In reply to: Alexander Korotkov (#129)

Re: [HACKERS] Bug in to_timestamp().

On Wed, Sep 19, 2018 at 2:57 PM Alexander Korotkov
<a.korotkov@postgrespro.ru> wrote:

On Tue, Sep 18, 2018 at 4:42 PM Alexander Korotkov
<a.korotkov@postgrespro.ru> wrote:

But, I found related issue in cf9846724. Before it was:

# select to_timestamp('2018 01 01', 'YYYY9MM9DD');
to_timestamp
------------------------
2018-01-01 00:00:00+03
(1 row)

But after it becomes so.

# select to_timestamp('2018 01 01', 'YYYY9MM9DD');
ERROR: invalid value "1 " for "MM"
DETAIL: Field requires 2 characters, but only 1 could be parsed.
HINT: If your source string is not fixed-width, try using the "FM" modifier.

That happens because we've already skipped space "for free", and then
NODE_TYPE_CHAR eats digit. I've checked that Oracle doesn't allow
random charaters/digits to appear in format string.
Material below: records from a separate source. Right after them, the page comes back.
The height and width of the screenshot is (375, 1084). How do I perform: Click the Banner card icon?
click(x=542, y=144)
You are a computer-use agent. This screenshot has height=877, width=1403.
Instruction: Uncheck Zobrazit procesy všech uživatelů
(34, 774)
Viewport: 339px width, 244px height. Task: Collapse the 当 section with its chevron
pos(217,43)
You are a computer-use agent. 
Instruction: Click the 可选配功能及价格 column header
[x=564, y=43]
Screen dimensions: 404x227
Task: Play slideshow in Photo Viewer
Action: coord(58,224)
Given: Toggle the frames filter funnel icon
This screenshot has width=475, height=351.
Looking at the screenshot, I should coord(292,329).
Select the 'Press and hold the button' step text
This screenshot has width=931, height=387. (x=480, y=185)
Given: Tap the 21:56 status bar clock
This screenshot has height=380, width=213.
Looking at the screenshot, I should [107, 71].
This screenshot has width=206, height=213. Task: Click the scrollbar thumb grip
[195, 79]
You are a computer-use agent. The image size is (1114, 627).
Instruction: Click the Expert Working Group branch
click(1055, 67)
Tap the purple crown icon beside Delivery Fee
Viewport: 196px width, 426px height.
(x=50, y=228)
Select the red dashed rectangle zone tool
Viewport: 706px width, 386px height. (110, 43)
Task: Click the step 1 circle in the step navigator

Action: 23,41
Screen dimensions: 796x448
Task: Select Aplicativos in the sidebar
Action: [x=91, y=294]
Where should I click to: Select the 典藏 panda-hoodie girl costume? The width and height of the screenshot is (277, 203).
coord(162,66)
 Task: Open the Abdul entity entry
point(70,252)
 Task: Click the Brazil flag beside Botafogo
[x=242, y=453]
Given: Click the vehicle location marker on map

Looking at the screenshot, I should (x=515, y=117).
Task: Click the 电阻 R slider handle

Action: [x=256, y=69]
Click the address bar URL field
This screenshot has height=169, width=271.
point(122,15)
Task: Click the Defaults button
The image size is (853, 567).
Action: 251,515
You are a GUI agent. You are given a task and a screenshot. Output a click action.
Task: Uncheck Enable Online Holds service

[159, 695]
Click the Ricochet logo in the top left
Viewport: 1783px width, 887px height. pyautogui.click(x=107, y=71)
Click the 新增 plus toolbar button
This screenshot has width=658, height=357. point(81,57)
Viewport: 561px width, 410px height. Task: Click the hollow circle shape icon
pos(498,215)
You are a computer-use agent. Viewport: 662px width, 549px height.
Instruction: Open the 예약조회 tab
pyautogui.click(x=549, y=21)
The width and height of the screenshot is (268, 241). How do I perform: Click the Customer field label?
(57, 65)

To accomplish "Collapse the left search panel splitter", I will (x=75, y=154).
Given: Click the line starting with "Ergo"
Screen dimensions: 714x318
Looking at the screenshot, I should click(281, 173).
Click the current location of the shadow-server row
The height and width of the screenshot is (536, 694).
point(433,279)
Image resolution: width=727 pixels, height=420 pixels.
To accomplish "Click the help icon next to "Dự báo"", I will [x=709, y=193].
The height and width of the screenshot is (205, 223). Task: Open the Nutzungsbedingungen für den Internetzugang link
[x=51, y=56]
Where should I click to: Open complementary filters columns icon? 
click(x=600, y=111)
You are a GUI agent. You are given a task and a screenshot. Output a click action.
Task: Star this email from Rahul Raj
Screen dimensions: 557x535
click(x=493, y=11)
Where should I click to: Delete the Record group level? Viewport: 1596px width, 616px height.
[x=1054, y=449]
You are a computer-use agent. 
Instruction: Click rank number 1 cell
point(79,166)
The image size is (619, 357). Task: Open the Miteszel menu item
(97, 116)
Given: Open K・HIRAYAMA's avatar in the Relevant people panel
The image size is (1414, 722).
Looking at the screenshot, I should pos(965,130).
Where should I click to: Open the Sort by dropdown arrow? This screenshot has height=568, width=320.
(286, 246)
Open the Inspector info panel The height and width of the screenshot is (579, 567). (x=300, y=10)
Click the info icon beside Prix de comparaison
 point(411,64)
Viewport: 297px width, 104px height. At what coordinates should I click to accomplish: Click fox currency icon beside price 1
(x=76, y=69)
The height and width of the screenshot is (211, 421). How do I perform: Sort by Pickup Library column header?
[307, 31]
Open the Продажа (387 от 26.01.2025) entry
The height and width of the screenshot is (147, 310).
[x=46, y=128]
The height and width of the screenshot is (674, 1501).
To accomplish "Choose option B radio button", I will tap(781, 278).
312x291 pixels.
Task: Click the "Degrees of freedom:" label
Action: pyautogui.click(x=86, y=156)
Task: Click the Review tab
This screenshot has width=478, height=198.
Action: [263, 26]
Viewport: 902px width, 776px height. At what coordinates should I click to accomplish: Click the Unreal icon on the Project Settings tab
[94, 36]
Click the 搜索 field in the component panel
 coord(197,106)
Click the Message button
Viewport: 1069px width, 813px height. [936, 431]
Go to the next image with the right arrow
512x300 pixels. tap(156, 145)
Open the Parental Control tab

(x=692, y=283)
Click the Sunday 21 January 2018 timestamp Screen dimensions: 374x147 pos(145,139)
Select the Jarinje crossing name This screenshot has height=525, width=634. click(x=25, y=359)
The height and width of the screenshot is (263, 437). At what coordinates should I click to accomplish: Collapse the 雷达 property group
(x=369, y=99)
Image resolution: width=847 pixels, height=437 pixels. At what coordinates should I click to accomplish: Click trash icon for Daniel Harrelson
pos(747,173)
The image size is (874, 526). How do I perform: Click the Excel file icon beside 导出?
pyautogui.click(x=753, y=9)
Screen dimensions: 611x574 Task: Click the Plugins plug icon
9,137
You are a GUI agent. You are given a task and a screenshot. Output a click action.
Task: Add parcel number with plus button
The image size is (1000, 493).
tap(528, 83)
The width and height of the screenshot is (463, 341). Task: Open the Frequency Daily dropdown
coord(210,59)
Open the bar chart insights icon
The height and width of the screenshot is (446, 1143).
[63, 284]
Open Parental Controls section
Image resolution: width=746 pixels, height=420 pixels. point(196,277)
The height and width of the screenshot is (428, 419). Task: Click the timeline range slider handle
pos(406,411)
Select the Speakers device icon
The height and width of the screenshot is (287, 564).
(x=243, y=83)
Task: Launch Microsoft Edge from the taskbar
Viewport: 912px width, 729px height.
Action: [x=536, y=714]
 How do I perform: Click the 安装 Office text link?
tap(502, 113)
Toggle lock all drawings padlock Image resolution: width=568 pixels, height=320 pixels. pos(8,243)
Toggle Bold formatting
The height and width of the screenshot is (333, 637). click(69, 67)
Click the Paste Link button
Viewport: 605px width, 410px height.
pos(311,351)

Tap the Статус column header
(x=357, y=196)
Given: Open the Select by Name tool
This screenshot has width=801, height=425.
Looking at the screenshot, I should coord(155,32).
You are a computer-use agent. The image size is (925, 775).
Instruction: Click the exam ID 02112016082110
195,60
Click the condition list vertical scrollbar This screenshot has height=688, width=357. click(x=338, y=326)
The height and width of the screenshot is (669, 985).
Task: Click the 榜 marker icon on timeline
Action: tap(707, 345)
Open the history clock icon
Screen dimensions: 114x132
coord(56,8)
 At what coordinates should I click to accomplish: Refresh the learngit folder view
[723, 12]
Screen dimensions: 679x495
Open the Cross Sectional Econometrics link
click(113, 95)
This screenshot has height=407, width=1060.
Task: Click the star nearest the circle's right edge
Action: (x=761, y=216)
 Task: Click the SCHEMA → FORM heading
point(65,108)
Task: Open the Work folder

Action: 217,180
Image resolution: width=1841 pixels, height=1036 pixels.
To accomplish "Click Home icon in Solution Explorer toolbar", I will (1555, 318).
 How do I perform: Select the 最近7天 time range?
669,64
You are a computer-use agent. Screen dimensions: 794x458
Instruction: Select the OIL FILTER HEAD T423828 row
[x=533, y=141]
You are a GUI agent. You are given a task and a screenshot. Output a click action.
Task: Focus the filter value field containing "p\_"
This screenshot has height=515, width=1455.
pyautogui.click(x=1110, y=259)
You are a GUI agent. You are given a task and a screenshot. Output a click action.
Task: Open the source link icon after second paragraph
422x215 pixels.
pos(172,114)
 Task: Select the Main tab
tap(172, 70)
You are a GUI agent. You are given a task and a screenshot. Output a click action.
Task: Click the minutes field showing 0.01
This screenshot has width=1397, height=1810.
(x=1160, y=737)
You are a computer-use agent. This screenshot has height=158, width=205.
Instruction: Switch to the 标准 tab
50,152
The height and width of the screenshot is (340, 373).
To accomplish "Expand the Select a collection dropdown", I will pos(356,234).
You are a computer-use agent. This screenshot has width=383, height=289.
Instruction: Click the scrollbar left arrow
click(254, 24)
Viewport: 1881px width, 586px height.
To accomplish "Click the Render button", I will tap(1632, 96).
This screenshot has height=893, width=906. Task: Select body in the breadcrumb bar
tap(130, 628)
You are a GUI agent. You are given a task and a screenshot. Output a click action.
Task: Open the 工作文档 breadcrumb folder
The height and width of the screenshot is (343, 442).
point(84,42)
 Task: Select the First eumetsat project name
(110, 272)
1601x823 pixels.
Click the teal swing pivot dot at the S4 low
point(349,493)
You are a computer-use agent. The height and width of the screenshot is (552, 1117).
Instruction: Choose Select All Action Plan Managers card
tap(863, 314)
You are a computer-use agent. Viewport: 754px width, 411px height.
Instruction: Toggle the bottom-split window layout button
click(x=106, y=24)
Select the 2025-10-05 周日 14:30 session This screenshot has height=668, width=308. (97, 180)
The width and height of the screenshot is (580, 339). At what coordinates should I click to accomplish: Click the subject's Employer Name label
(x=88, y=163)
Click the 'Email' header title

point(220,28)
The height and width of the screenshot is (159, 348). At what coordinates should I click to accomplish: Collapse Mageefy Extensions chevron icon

select to_timestamp('2018 01 01', 'YYYY9MM9DD') from dual
ORA-01821: date format not recognized

So, Oracle compatibility isn't argument here. Therefore I'm going to
propose following fix for that: let NODE_TYPE_CHAR eat characters only
if we didn't skip input string characters more than it was in format
string. I'm sorry for vague explanation. I'll come up with patch
later, and it should be clear then.

Please find attached patch for fixing this issue. It makes handling
of format string text characters be similar to pre cf984672 behavior.
See the examples in regression tests and explanation in the commit
message. I'm going to commit this if no objections.

With this patch, to_date and to_timestamp behaving differently, see this:

edb=# SELECT to_date('18 12 2011', 'xDDxMMxYYYY');
to_date
--------------------
18-DEC-11 00:00:00
(1 row)

edb=# SELECT to_timestamp('18 12 2011', 'xDDxMMxYYYY');
to_timestamp
---------------------------
08-DEC-11 00:00:00 -05:00 <=========== Incorrect output.
(1 row)

Regards,
Amul

#131

amul sul

sulamul@gmail.com

over 7 years ago

In reply to: amul sul (#130)

Re: [HACKERS] Bug in to_timestamp().

On Wed, Sep 19, 2018 at 3:51 PM amul sul <sulamul@gmail.com> wrote:

On Wed, Sep 19, 2018 at 2:57 PM Alexander Korotkov

[...]

With this patch, to_date and to_timestamp behaving differently, see this:

edb=# SELECT to_date('18 12 2011', 'xDDxMMxYYYY');
to_date
--------------------
18-DEC-11 00:00:00
(1 row)

edb=# SELECT to_timestamp('18 12 2011', 'xDDxMMxYYYY');
to_timestamp
---------------------------
08-DEC-11 00:00:00 -05:00 <=========== Incorrect output.
(1 row)

Sorry, this was wrong info -- with this patch, I had some mine trial changes.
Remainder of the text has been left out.